▶ [Supplied information]
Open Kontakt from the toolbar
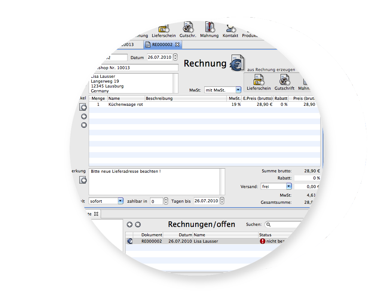 [x=230, y=29]
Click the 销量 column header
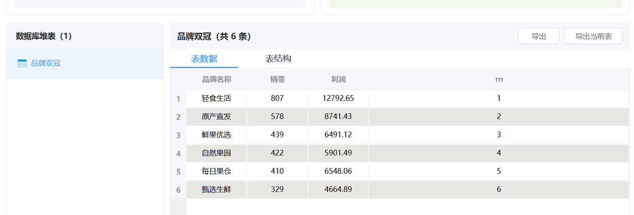 click(x=277, y=79)
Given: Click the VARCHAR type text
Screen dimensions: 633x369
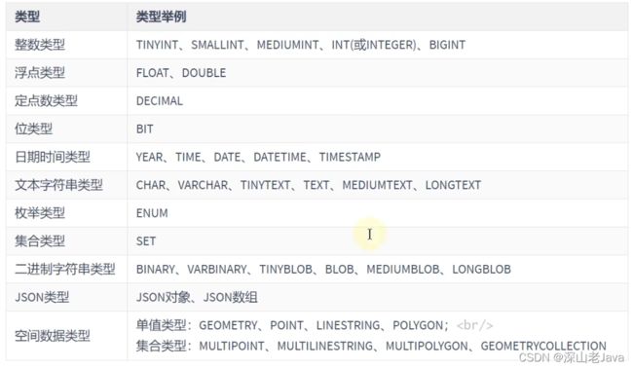Looking at the screenshot, I should [203, 185].
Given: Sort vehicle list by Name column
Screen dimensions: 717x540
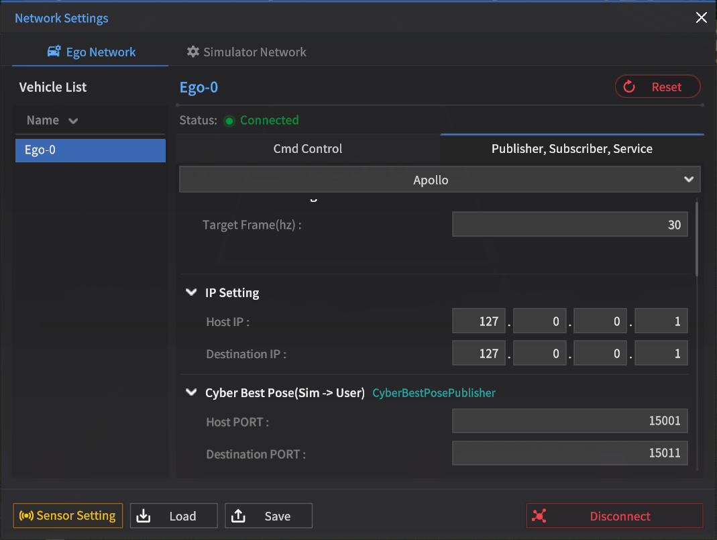Looking at the screenshot, I should point(52,121).
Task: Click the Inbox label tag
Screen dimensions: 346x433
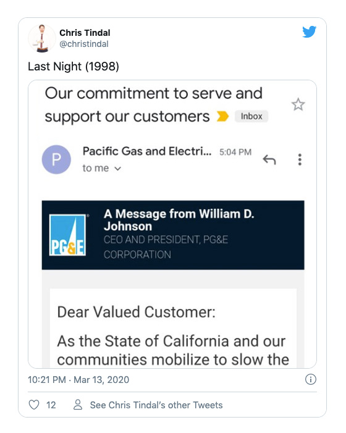Action: 251,116
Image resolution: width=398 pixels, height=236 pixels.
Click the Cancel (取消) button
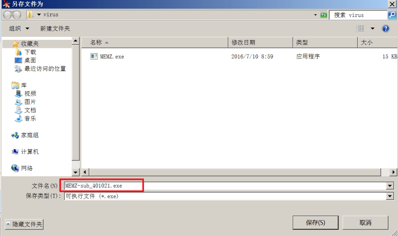coord(365,222)

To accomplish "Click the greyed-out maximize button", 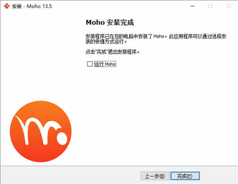I will 210,6.

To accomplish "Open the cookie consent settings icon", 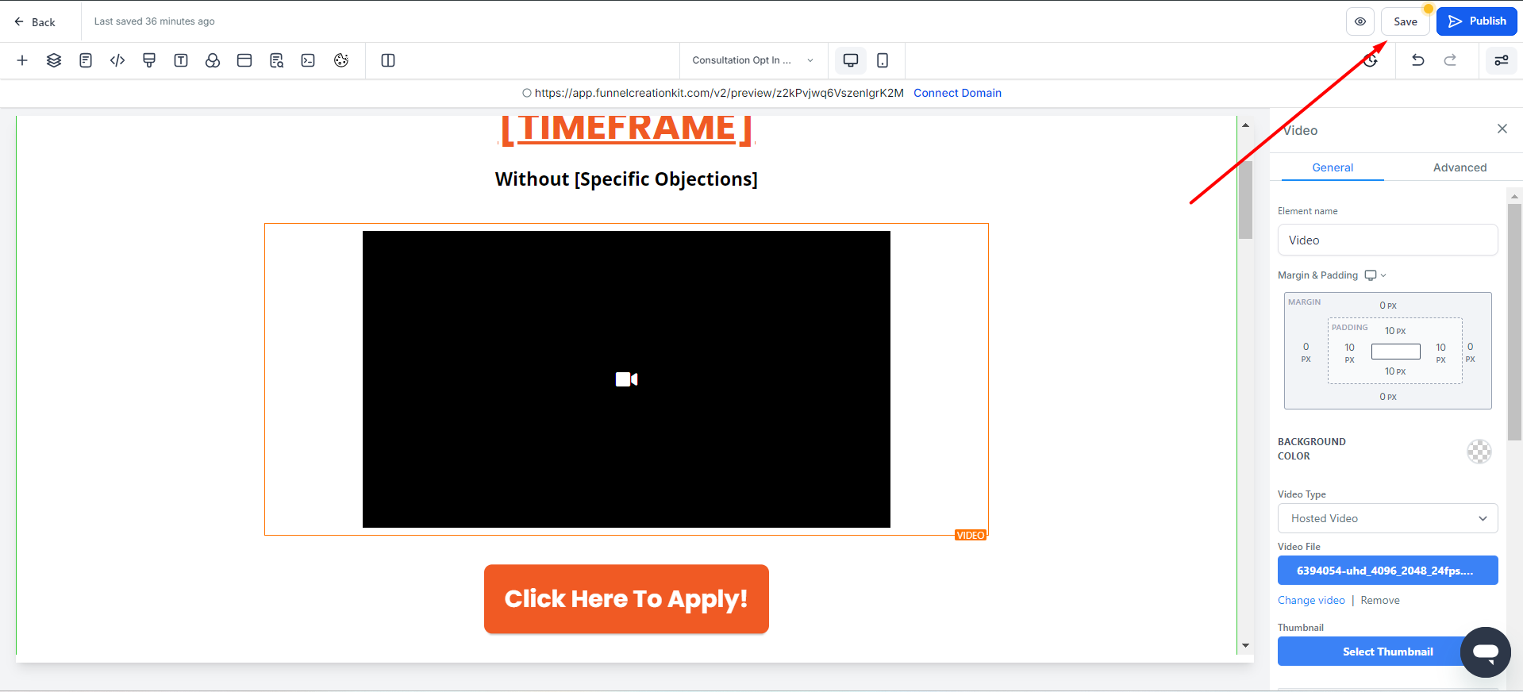I will click(x=341, y=60).
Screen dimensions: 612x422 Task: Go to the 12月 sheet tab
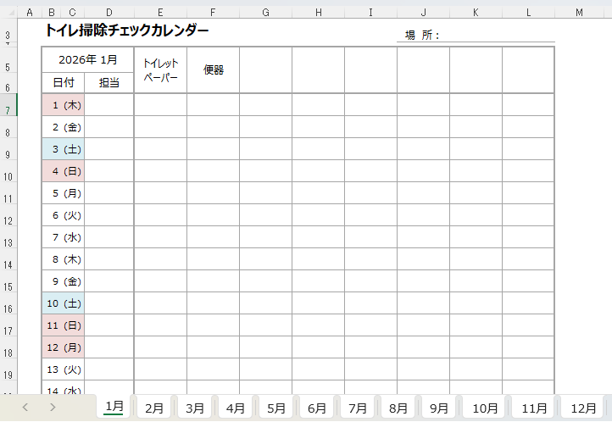point(583,408)
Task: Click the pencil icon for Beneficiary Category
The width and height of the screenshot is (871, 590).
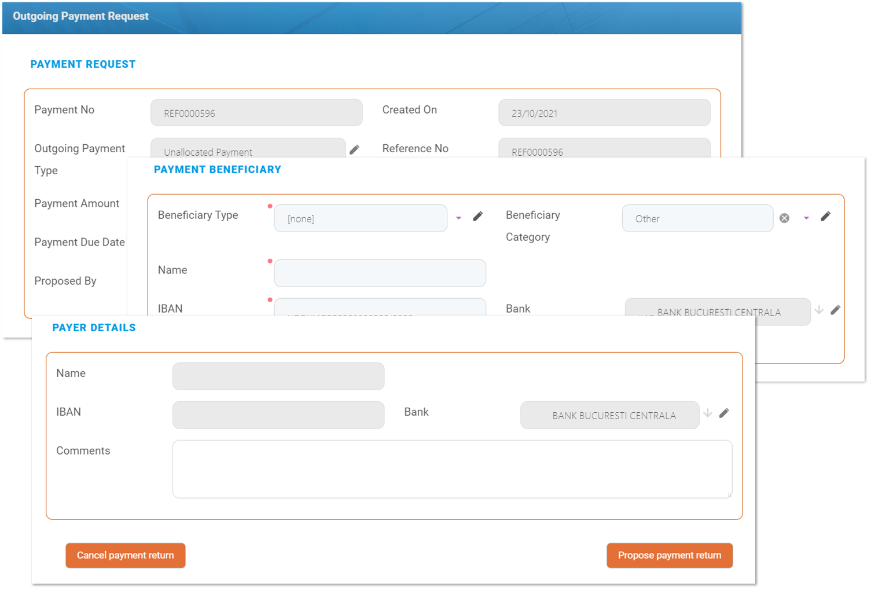Action: (x=825, y=217)

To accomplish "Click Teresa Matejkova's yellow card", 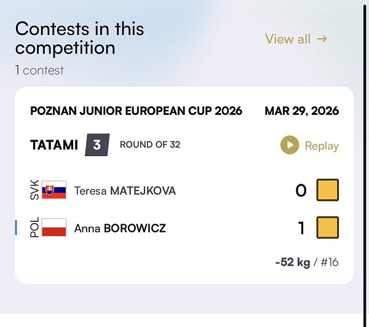I will 327,191.
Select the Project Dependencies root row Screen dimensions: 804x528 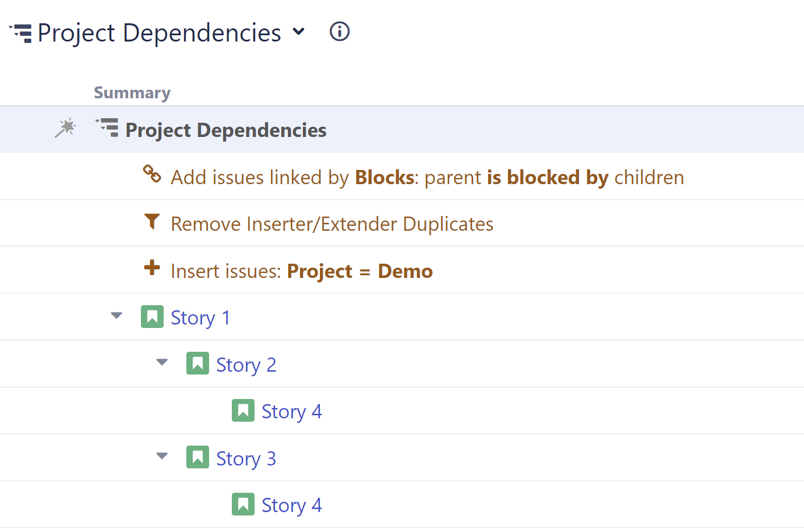(x=226, y=130)

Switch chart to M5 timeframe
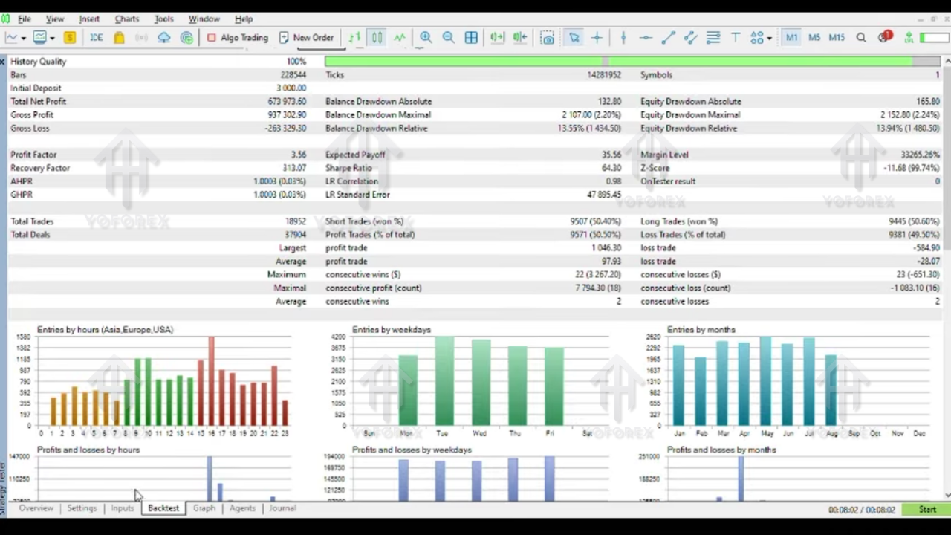(x=814, y=38)
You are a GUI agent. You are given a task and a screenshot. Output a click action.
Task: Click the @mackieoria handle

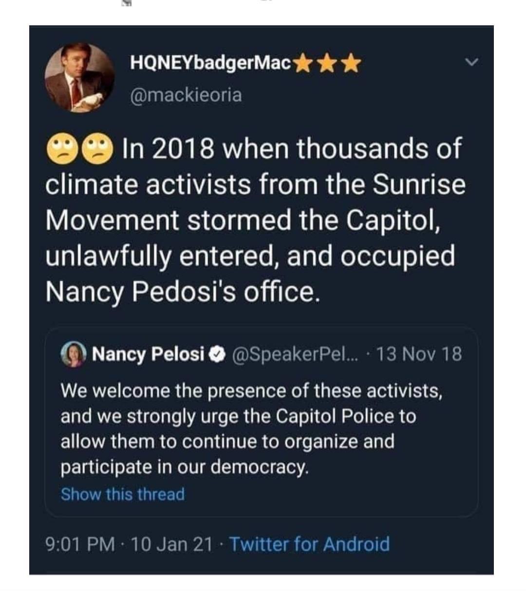[x=186, y=95]
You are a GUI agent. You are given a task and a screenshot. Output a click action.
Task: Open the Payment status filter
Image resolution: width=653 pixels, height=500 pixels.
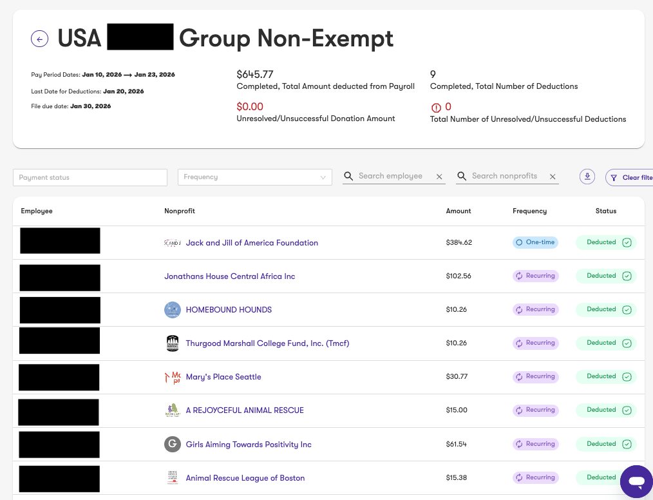click(90, 177)
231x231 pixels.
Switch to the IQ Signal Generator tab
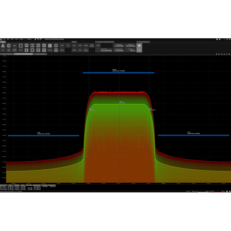[x=41, y=54]
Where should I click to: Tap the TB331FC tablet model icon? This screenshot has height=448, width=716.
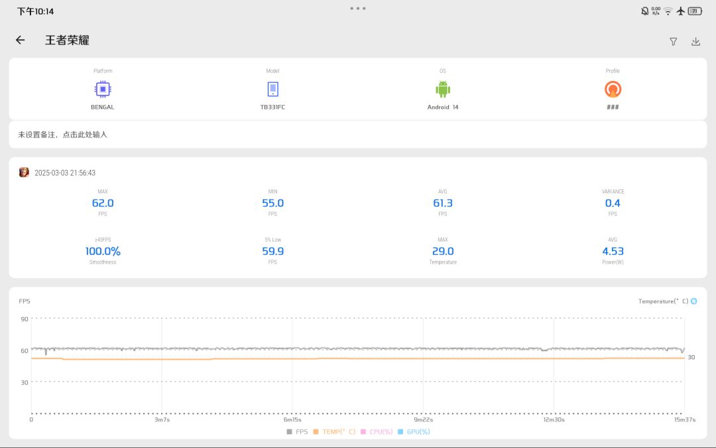(272, 89)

▶ [What the task asks] Print, without pictures, exactly the lines from the one containing "Switch chart to M5 timeframe" through the final line of the records above.

▶ [Reply]
Switch chart to M5 timeframe
(x=814, y=38)
You are a GUI agent. You are given a task and a screenshot. Output a click action.
Task: Click the @mackieoria handle

[x=186, y=95]
You are a GUI agent. You are given a task and a screenshot. Output a click action.
Task: Open the Payment status filter
Image resolution: width=653 pixels, height=500 pixels.
click(90, 177)
231x231 pixels.
Switch to the IQ Signal Generator tab
[x=41, y=54]
Where should I click to: Tap the TB331FC tablet model icon? This screenshot has height=448, width=716.
(272, 89)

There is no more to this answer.